I'd just read The Glass Key for the first time, so that book dominated my thinking about Hammett. And testimonials from crime writers, including Reynolds' own Donald Westlake, that I included in the post indeed did not mention Hammett's most famous work.

But I'd like to reassure Trent and everyone else that I love The Maltese Falcon, that it induces just as chilling an effect in the reader as does The Glass Key, and that I regard it as at least as great a book. (I'd also suggest that The Maltese Falcon's greatness is so universally acknowledged that the novel may simply be taken for granted in discussions of the best crime novel ever.)

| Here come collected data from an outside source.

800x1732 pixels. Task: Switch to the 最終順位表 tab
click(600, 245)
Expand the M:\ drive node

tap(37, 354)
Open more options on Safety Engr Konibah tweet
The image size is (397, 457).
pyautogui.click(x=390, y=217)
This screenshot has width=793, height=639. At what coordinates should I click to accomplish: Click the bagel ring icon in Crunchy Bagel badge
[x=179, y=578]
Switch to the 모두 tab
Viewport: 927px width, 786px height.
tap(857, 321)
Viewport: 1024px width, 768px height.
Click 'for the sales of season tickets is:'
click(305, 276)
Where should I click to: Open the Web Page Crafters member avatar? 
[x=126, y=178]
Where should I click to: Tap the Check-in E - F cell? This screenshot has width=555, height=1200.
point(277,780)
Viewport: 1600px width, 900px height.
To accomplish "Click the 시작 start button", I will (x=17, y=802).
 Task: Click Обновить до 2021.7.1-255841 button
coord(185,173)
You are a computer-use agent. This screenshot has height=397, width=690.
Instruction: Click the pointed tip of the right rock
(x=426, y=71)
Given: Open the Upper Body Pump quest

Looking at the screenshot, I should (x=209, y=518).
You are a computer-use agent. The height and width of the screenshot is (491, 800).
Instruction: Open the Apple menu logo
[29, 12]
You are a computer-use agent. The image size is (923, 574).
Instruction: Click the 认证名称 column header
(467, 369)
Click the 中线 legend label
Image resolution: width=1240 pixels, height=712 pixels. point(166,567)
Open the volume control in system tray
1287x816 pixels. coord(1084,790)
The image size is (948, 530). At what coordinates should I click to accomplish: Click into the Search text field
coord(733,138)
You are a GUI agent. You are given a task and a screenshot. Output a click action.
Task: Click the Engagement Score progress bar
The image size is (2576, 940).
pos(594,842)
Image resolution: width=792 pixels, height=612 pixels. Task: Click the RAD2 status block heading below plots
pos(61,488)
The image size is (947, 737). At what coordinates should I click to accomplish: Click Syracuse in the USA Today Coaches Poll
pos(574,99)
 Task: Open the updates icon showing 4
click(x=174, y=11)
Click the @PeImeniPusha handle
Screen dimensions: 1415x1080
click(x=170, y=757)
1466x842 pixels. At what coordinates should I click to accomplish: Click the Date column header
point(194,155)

And I'd like to add a thought to the discussion based on my recent rereading of the novel (I finished it last night.)

It's a commonplace that a Hammett hero is defined by his job, and that the job is more than just a way to bring in money. Here's Joe Gores, for example, in Dashiell Hammett Lost Stories:
"Hammett saw the private detective as a manhunter. ... The Hammett hero is on the side of the law but not particularly law-abiding. He has a job to do."
When it came to Sam Spade or the Continental Op, in other words, Hammett made his plan, and he stuck to it.

I realized last night that he did just the same with Brigid O'Shaugnessy and Casper Gutman in The Maltese Falcon. Brigid is a liar from the beginning, her rigid cleaving to her nature reinforced by Spade's early, pointed, and repeated assessments: "You're good." "You're very good." "You're a liar." "That is a lie." She adheres as rigidly to the degenerate moral code that Hammett has drawn up for her as Spade adheres to his more upright one.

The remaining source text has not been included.